Federal Member for Wide Bay Llew O’Brien said this will provide new or improved treatment options for more than 1400 patients.
From December 1, the life-changing medicine Symdeko will be listed on the PBS for patients with cystic fibrosis over the age of 12, who have specific gene mutations.
The current listing of Orkambi will also be expanded for children aged 2-5 years of age, allowing earlier access to this life changing medicine.
“The addition of these drugs will make a world of difference for people affected by cystic fibrosis,” Mr O’Brien said.
“They will previously have paid up to $250,000 a year for Symdeko or Orkambi, or gone without those drugs.
“They will now only pay a maximum of $40.30 per script, with concessional people paying just $6.50,” Mr O’Brien said.
In Australia, one in 2500 babies are born with cystic fibrosis, and there is currently no cure.
Cystic fibrosis is a progressive, genetic disease that causes persistent lung infections and limits the ability to breathe over time.

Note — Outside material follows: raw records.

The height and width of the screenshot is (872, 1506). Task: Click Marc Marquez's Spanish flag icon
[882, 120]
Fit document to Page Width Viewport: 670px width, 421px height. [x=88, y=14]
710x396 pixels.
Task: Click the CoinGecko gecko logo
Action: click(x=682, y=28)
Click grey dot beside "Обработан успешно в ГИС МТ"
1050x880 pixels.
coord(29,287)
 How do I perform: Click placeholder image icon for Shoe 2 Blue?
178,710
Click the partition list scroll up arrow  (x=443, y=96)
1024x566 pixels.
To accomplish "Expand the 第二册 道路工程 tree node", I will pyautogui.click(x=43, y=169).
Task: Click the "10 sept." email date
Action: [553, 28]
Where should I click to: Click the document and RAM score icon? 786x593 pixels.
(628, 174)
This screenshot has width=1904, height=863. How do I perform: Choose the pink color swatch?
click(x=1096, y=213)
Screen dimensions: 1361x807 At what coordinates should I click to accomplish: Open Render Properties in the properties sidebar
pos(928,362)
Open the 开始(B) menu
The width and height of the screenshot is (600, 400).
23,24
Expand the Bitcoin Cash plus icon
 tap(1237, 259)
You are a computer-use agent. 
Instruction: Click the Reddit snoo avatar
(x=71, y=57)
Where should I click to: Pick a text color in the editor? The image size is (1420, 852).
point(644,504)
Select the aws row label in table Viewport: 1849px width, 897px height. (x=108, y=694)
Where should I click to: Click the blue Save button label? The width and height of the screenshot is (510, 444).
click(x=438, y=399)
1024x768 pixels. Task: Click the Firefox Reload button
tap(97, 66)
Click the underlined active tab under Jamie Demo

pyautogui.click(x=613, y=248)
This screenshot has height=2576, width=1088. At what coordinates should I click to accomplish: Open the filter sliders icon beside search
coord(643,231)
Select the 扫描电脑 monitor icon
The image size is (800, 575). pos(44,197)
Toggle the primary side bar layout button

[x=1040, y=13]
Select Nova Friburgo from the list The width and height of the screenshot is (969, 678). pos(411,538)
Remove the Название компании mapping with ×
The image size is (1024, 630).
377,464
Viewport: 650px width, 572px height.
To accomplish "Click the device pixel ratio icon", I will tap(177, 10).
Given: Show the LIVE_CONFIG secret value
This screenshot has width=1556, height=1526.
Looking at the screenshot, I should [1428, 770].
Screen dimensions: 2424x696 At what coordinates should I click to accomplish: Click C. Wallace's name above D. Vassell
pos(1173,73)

A defective gene causes a thick, sticky build-up of mucus in the lungs, pancreas, and other organs.
The average life expectancy for Australians with cystic fibrosis is 38, still less than half that of the average Australian.
“This is why it is so important to provide access to new medicines that can extend the lives of people with cystic fibrosis,” Mr O’Brien said.
The Pharmaceutical Benefits Advisory Committee recommended these medicines be listed on the PBS.
- Symdeko will be made available through the PBS for the treatment of people with cystic fibrosis who have two copies of the f508del mutation in the CFTR gene, and are 12 years or older.
- The current listing of Orkambi will be expanded so that children can commence subsidised treatment from two years of age.